I guess your upload pipe isn't very big? snail-mail is slow... :)

> You know, ... maybe pg_dump needs a progress bar? (How would it do that, I
> wonder?)

Using the new functions in 8.1 which provide size-on-disk of things,
hopefully there's also a function to give a tuple-size or similar as
well. It'd be a high estimate due to dead tuples but should be
sufficient for a progress bar.

Thanks,

Stephen


From: Tino Wildenhain <tino(at)wildenhain(dot)de>
To: Mark Woodward <pgsql(at)mohawksoft(dot)com>
Cc: Stephen Frost <sfrost(at)snowman(dot)net>, pgsql-hackers(at)postgresql(dot)org
Subject: Re: US Census database (Tiger 2004FE)
Date: 2005-08-04 12:59:32
Message-ID: 1123160373.15416.58.camel@sabrina.peacock.de
Views: Raw Message | Whole Thread | Download mbox | Resend email
Lists: pgsql-hackers

Am Donnerstag, den 04.08.2005, 08:40 -0400 schrieb Mark Woodward:
> > * Mark Woodward (pgsql(at)mohawksoft(dot)com) wrote:
> >> I just finished converting and loading the US census data into
> >> PostgreSQL
> >> would anyone be interested in it for testing purposes?
> >>
> >> It's a *LOT* of data (about 40+ Gig in PostgreSQL)
> >
> > How big dumped & compressed? I may be able to host it depending on how
> > big it ends up being...
>
> It's been running for about an hour now, and it is up to 3.3G.
>
> pg_dump tiger | gzip > tiger.pgz
>
> I'll let you know. Hopefully, it will fit on DVD.
>
> You know, ... maybe pg_dump needs a progress bar? (How would it do that, I
> wonder?)
pg_dump -v maybe? ;) *hint hint*

--
Tino Wildenhain <tino(at)wildenhain(dot)de>


From: "Mark Woodward" <pgsql(at)mohawksoft(dot)com>
To: "Stephen Frost" <sfrost(at)snowman(dot)net>
Cc: pgsql-hackers(at)postgresql(dot)org
Subject: Re: US Census database (Tiger 2004FE)
Date: 2005-08-04 13:01:27
Message-ID: 22892.24.91.171.78.1123160487.squirrel@mail.mohawksoft.com
Views: Raw Message | Whole Thread | Download mbox | Resend email
Lists: pgsql-hackers

> * Mark Woodward (pgsql(at)mohawksoft(dot)com) wrote:
>> > How big dumped & compressed? I may be able to host it depending on
>> how
>> > big it ends up being...
>>
>> It's been running for about an hour now, and it is up to 3.3G.
>
> Not too bad. I had 2003 (iirc) loaded into 7.4 at one point.

Cool.

>
>> pg_dump tiger | gzip > tiger.pgz
>
> What db version are you using, how did you load it (ogr2ogr?), is it in
> postgis form? Fun questions, all of them. :)
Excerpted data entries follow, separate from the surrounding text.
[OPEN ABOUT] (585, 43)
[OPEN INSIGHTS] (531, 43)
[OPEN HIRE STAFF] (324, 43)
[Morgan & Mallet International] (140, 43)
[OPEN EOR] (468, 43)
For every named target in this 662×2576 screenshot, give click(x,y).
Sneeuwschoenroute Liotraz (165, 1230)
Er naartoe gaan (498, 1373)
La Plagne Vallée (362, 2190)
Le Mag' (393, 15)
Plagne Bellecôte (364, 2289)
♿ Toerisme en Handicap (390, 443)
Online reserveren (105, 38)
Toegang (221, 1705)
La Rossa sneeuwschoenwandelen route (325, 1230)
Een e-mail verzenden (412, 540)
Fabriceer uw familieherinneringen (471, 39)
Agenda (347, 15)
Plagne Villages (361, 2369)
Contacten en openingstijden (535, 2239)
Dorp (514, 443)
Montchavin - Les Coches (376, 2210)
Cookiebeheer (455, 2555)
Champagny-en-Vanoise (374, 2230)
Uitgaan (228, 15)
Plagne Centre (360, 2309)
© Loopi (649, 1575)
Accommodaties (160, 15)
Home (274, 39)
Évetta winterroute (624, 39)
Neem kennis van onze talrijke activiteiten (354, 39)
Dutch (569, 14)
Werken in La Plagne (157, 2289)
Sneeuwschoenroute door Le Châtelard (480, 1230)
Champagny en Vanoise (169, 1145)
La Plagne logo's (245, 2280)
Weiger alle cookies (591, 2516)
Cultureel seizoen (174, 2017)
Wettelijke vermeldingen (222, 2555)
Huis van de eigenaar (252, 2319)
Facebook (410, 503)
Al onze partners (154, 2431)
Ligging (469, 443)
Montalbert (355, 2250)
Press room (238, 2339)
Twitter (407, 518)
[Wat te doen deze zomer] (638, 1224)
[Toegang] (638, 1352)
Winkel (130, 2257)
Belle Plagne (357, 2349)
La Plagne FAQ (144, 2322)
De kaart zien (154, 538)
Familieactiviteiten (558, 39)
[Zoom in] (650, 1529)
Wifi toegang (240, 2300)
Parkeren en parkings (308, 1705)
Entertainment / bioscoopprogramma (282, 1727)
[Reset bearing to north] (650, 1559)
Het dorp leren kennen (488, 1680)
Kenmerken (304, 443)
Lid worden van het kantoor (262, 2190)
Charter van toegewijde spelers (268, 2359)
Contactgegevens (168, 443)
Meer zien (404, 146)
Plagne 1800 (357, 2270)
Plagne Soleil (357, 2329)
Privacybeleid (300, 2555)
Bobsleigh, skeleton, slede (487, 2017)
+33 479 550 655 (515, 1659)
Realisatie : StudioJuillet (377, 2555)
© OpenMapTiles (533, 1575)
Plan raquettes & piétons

8.0.3, in simple pg_dump form.

I loaded it with a utility I wrote a long time ago for tigerua. It is a
fixed width text file to PG utility. It takes a "control" file that
describes the fields, field widths, and field name. It creates a SQL
"create table" statement, and also reads all the records from a control
file into a PostgreSQL copy command. A control file looks something like:

# Zip+4 codes
# Tiger 2003 Record Conversion File
# Copyright (c) 2004 Mark L. Woodward, Mohawk Software
TABLE RTZ
1:I RT
4:I VERSION
10:T TLID
3:S RTSQ
4:Z ZIP4L
4:Z ZIP4R

The first number is the field width in chars, second is an optional type
(there are a few, 'I' means ignore, 'Z' means zipcode, etc.) if no type is
given, then varchar is assumed. Last is the column name.

>
>> I'll let you know. Hopefully, it will fit on DVD.
>
> I guess your upload pipe isn't very big? snail-mail is slow... :)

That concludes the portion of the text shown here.